So Muscat. Not very weird, but just weird enough. A nice bit of variety after the you-know-just-what-you're-gonna-gets of the last few weekends. Hotel of dubious cleanliness? Check. Bartering for taxis? Check. Lemon and chili juice? Check. All good things to keep you on your toes as you walk round a city.

And what a city? Mountains down one side; empty beaches down the other. The centre in a series of rocky alcoves, more like a fishing village than a Capital City. Two thumbs up.

Tuesday, 5 April 2011

Camel Racing

Who doesn't love camel racing? - I don't mean man vs camel (that would be ridiculous) - I mean camel on camel action. I've seen a little bit on telly and it looks great. I quite like robots, I really camels. Robots on camels. Genius.

Anyway, the hotel's right by one of the big camel race tracks. Whenever we try and leave we have to wait for a line of them to cross the road. How much more desert can you get?

_____

I think I've discovered the dividing line between backpacking and doing things business class. It's the bidet hose. In shorts and flipflops it rules all; in a suit it feels a bit wrong.

Saturday, 2 April 2011

Taxis and Shopping Malls

Dubai's always been a place that's held absolutely no appeal for me, I've always assumed that it would just be full of shopping malls and taxis. But hey, it's probably the second best city I've been to*.

I like the fact that it's designed not just for cars (which is understandable given the temperature for four months of the year) but to actively inconvenience and endanger people attempting to walk.
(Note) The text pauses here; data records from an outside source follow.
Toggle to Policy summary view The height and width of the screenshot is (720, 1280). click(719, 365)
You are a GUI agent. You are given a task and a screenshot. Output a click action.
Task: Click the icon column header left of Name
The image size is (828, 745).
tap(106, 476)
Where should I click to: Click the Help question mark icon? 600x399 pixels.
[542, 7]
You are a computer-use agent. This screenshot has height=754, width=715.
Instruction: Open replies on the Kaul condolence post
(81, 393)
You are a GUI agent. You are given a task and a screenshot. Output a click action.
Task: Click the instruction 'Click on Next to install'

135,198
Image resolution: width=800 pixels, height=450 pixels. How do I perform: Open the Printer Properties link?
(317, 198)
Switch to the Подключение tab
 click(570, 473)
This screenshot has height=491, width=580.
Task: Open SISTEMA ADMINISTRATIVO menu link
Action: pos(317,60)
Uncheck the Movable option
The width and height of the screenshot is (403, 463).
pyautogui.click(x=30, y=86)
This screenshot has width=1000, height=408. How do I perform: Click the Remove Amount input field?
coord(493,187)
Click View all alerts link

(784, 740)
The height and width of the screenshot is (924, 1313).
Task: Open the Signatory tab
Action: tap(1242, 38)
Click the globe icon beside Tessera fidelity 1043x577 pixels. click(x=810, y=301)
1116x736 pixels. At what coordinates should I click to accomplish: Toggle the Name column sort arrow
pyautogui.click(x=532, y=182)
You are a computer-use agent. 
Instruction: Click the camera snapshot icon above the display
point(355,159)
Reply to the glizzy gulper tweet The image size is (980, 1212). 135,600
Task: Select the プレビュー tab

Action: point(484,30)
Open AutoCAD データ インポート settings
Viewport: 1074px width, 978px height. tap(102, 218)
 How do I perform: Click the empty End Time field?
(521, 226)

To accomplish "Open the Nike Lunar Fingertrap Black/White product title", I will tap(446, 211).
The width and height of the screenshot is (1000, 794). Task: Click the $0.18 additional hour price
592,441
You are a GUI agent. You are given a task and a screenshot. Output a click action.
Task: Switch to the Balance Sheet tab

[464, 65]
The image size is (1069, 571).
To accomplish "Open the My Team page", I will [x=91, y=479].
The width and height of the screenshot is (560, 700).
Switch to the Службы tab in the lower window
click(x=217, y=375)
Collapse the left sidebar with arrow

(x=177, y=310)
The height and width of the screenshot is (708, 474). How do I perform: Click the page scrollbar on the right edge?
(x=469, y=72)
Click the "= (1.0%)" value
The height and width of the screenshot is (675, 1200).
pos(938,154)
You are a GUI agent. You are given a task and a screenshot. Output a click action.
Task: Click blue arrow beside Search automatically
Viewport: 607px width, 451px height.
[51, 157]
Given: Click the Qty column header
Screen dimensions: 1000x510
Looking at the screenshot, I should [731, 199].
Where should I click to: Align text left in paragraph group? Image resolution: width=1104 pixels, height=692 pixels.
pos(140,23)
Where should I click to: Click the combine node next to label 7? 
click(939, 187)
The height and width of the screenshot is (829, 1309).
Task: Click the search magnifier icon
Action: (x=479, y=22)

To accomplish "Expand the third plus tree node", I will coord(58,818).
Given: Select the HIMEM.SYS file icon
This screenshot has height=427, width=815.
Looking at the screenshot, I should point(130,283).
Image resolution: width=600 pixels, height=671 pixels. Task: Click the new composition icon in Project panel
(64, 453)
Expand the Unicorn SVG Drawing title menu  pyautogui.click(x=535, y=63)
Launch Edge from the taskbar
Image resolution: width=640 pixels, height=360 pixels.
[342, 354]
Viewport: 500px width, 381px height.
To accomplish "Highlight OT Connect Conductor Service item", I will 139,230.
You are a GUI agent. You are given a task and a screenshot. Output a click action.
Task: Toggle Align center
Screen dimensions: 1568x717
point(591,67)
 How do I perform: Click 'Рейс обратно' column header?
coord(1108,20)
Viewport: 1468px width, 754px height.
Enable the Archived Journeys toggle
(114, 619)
For example, you can't walk from the Dubai Mall metro station to the Dubai Mall without walking in the road - there's no pedestrian entrance so you have to walk down the car park ramp - which shows commitment to the cause. I like that there's no notices at any metro station to tell you that not all the lines shown on the map are working.

I like that in the Dubai mall there's a plaque celebrating the world's biggest piece of perspex.

I like that the buy-on-the-door tickets for the Burj Khalifa are reassuringly expensive. I don't know about you, but I don't feel that I've been up a tower unless I've paid £80 to do it.

Most of all, I like that the hotel I'm staying in pipes slightly too loud piano versions of MOR songs into the corridor - who doesn't love waking up to Chris De Burgh?

*Beginning with D, this year.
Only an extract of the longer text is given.